:: What you are asked to do ::
Reproduce every line of the material below without any changes, leaving out the pictures.

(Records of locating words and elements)
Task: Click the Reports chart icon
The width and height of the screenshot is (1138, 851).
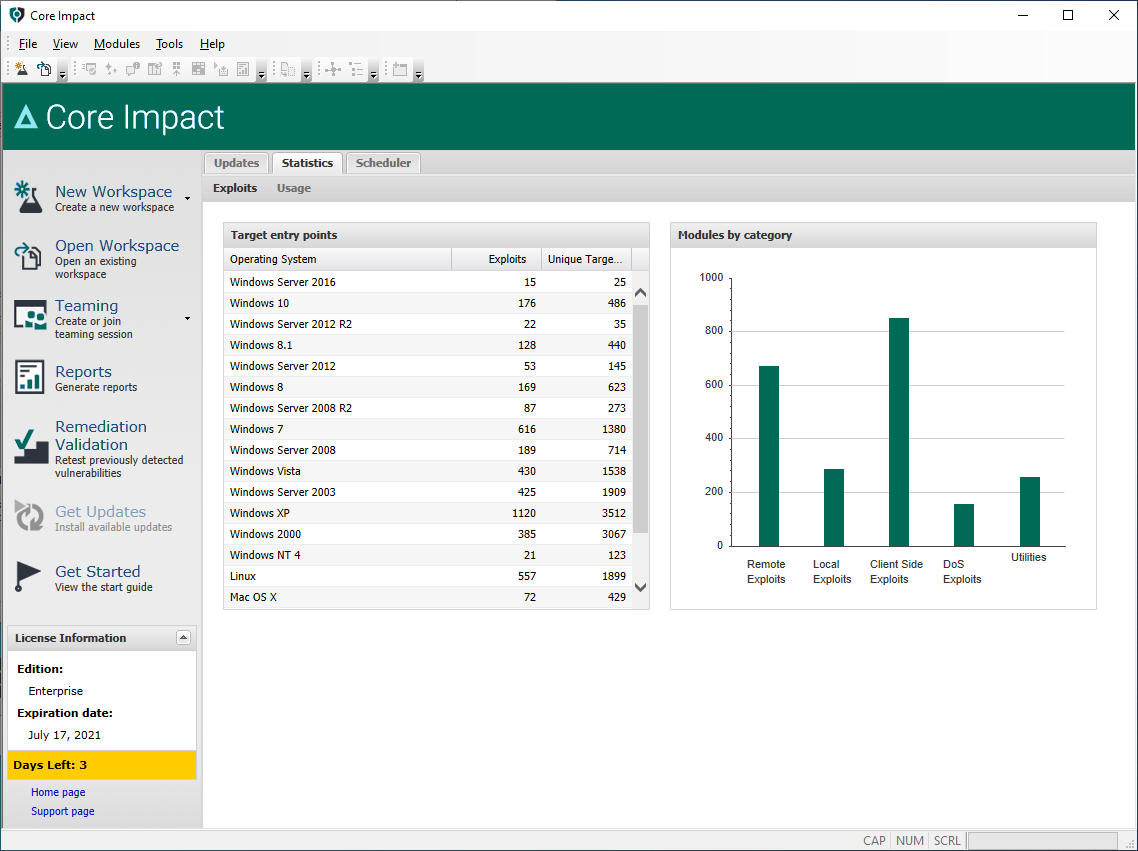Action: point(30,377)
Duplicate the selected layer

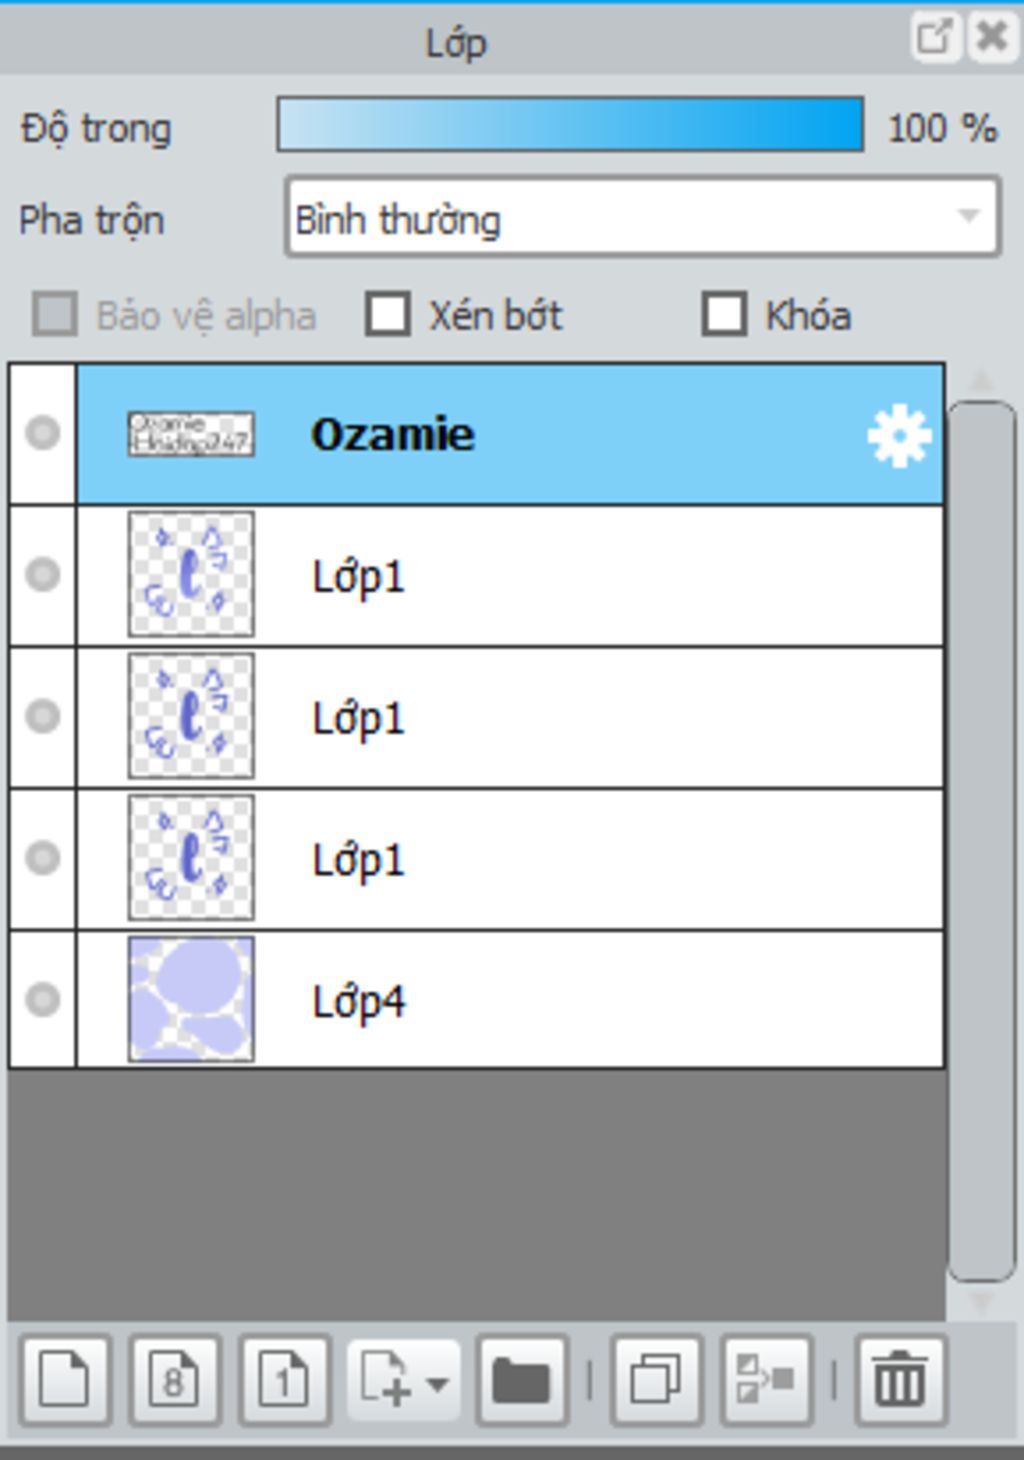click(x=656, y=1380)
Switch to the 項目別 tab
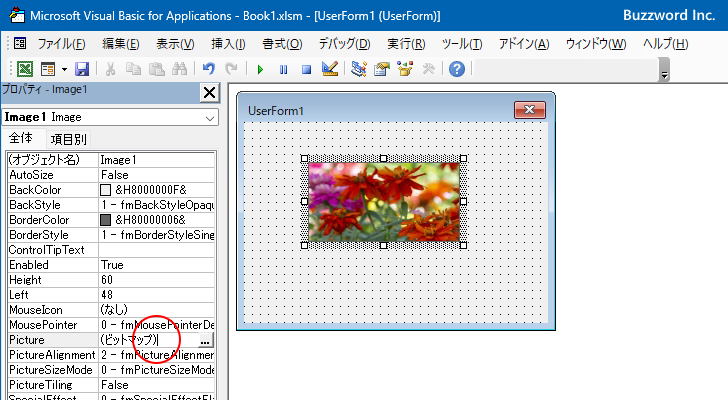The image size is (728, 400). click(x=69, y=139)
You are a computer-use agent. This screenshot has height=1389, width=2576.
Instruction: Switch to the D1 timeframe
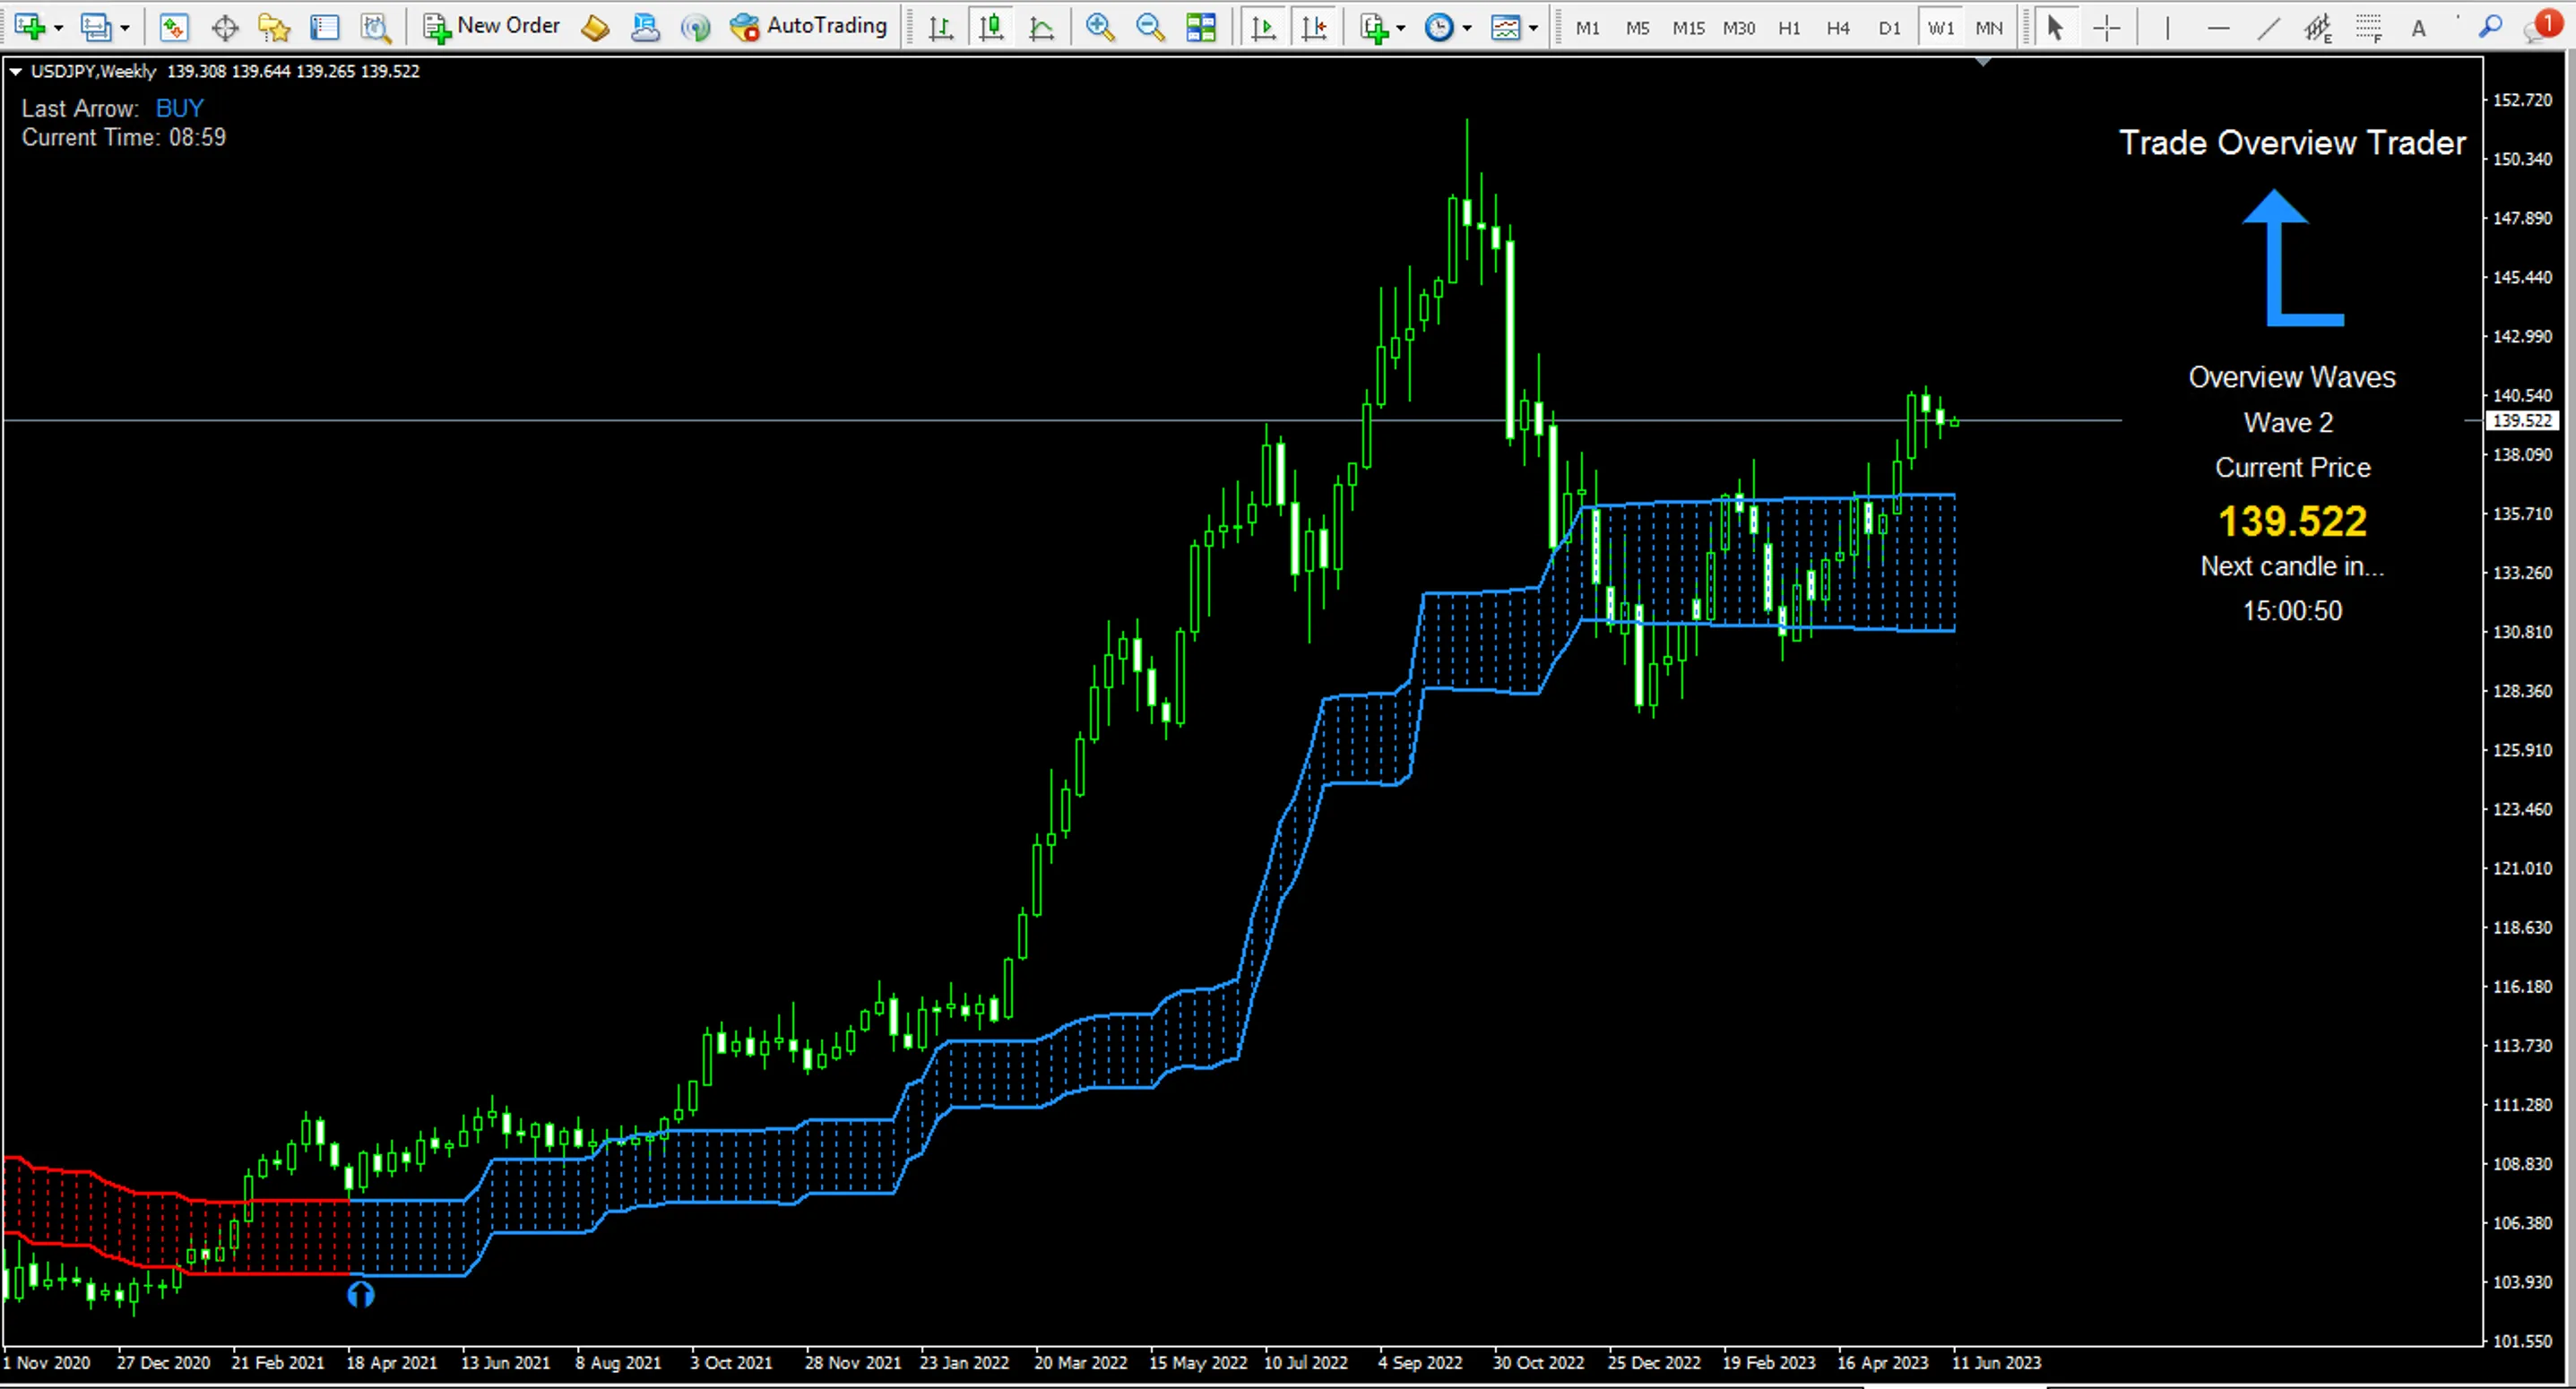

:: Exercise response ::
Task: Click the Reports chart icon
The width and height of the screenshot is (1138, 851).
Action: point(30,377)
Duplicate the selected layer

click(x=656, y=1380)
Switch to the 項目別 tab
The image size is (728, 400). click(x=69, y=139)
You are a computer-use agent. This screenshot has height=1389, width=2576.
Instruction: Switch to the D1 timeframe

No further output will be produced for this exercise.